For some time this spring, I kept a pile of shit next to my desk. I'm not talking about the tax receipts and unfiled story notes that normally litter my office. I'm talking feces. My feces.
Amazingly, my shit didn't stink. Yeah, I know, we all say that, but in this case it's true because the pooh was encased in Restop 2 waste-disposal bags. I was researching a story for Backpacker's June issue about the increasing use of carry-it-out waste bags on public lands, and I decided to save a long weekend's worth of my own production to see how much space and weight it might occupy in a hiker's pack. For some reason, the squeamish editors at Backpacker cut this part of the story. For the record, the pile of pooh bags, like foil-wrapped burritos, weighed 23 ounces and filled less space than a stuffed down parka. Your production may vary.

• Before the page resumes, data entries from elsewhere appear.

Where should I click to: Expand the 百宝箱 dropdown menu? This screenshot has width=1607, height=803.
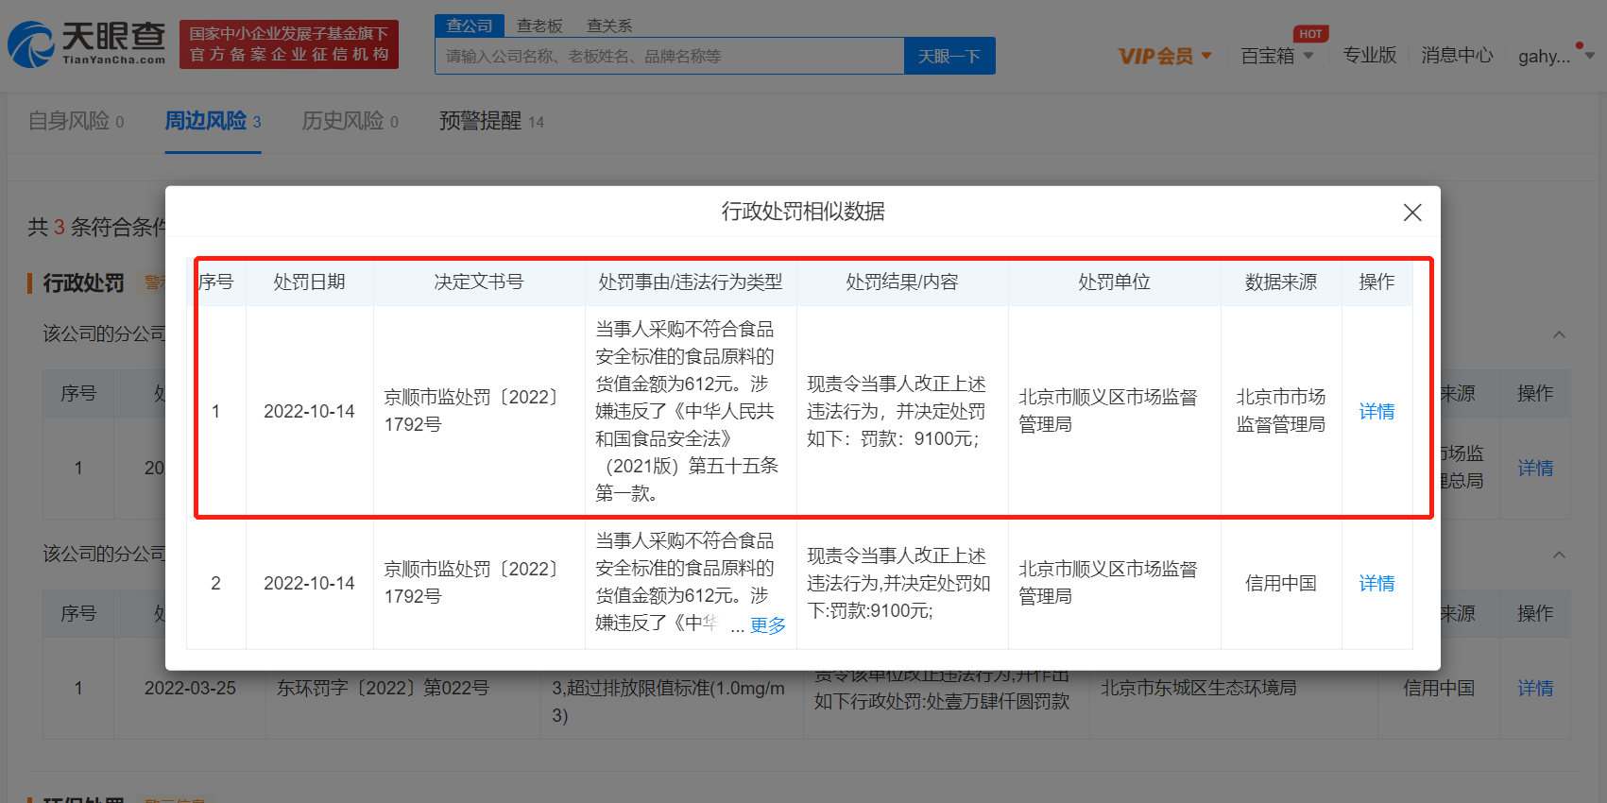1276,56
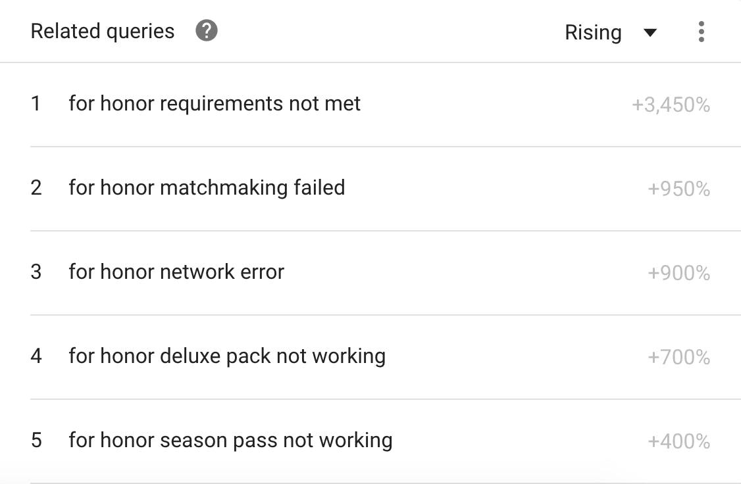Select "for honor season pass not working"
Screen dimensions: 741x484
click(230, 441)
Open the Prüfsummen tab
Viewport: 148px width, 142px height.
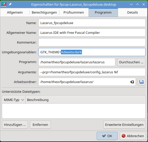[74, 12]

Pooping in a bag and then, worse, putting the bag in your pack seems bizarre, and I don't know if it will catch on. It's a lot easier for us dog owners, who are already used to picking up crap. Truthfully, the Restop 2 bags are good at odor retention, though it's hard to get past that squishy feeling of the bags when the contents are fresh. WAG bags, the other "popular" brand, stink a bit more, but they are more compact and come with less packaging. Good on the front end, not so good on the back end. Both bags can safely be tossed in any garbage can after use.

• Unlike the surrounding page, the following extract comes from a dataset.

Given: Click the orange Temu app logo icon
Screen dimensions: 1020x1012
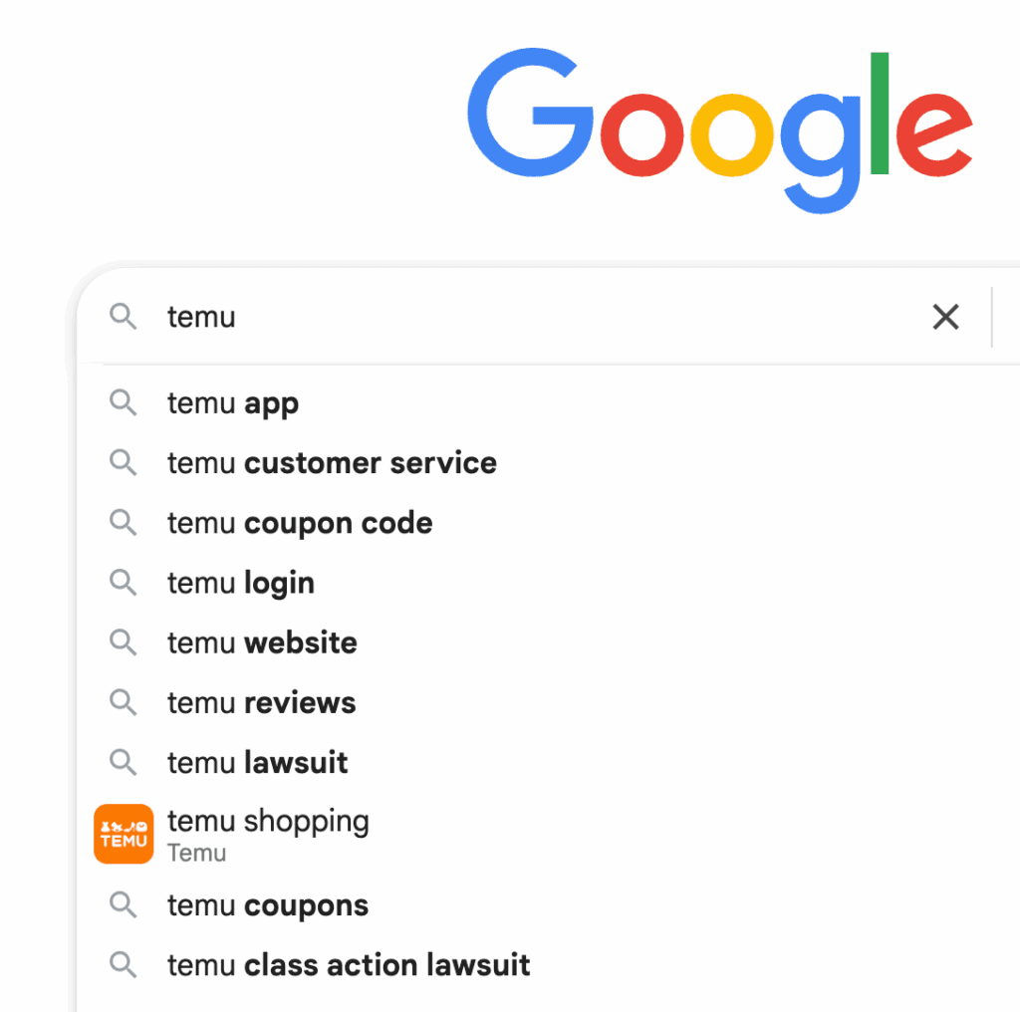Looking at the screenshot, I should (124, 834).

As I reported in Backpacker, more land managers are looking at these bags to reduce the impact of backcountry travel, especially in spots where hikers tend to congregate but are not suitable for a traditional pit toilet. The bags are now all but required on Mt. Whitney, Paria Canyon, and other popular destinations, and rangers will be pushing their use this summer in Rocky Mountain National Park and Grand Teton National Park.
I'm sort of half sold. I can't see becoming a zealot on this—in remote settings the traditional cat hole still seems like the best method for human waste disposal. Yet I have started carrying a bag in my cragging pack. Every climber knows how disgusting the ground can be 25 feet from the base of a popular cliff. In high-use settings like these, carrying out your poop is just the right way to go.